== Problem statement ==
Please go line by line through the material and copy each one containing the word "screenshot".

[Provided material Boundary: Start]

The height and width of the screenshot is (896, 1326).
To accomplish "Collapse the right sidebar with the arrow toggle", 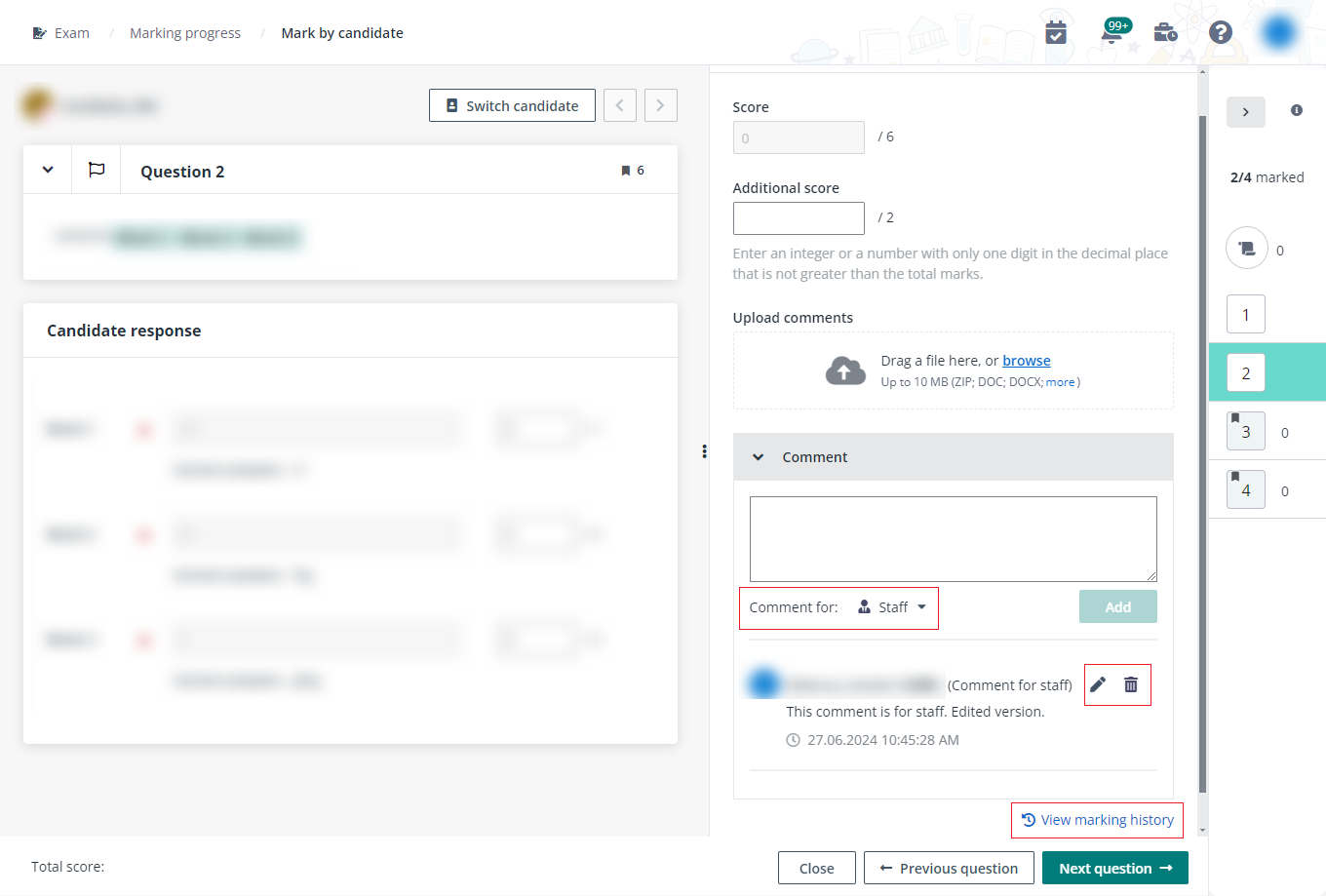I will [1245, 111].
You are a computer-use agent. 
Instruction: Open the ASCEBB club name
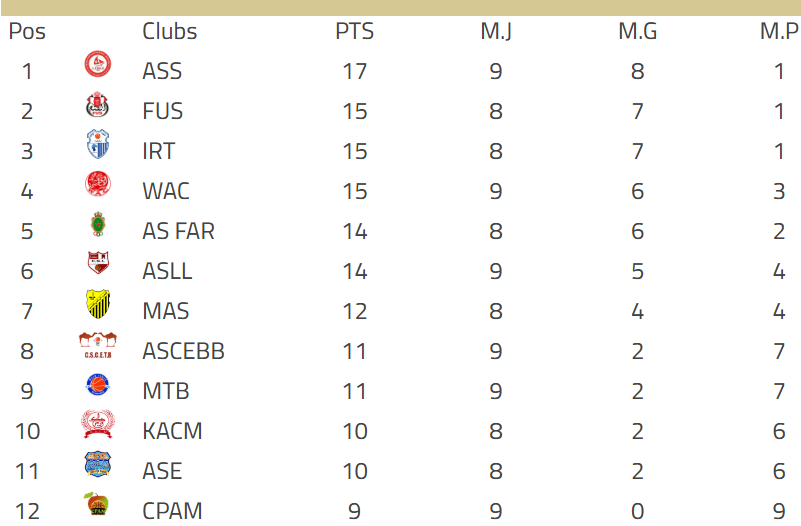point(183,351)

[Provided material Boundary: End]
[Provided material Boundary: Start]

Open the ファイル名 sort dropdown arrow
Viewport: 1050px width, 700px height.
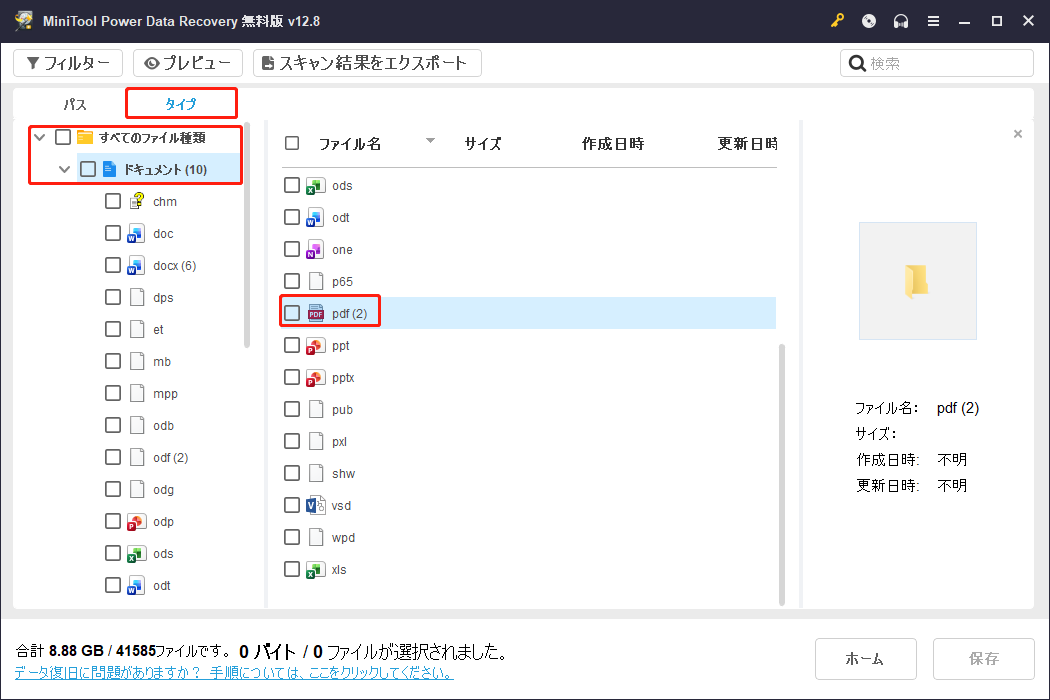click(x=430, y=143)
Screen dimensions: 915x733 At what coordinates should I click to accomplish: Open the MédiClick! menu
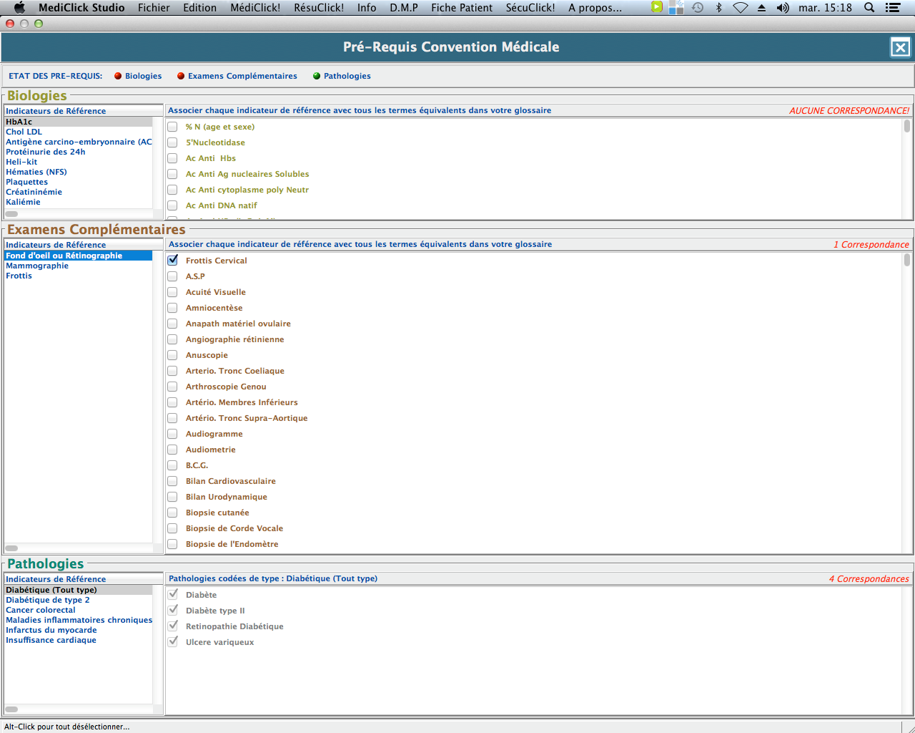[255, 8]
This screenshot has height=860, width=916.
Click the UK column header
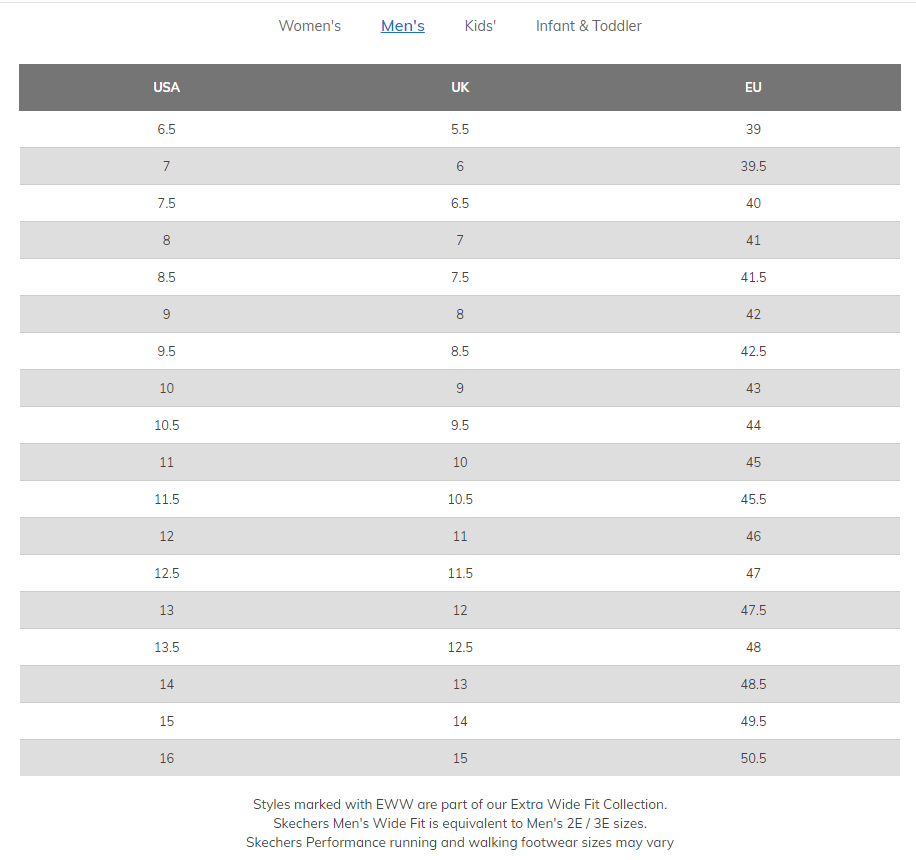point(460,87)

[Provided material Boundary: End]

== Result ==
The height and width of the screenshot is (896, 1326).
This screenshot has height=860, width=916.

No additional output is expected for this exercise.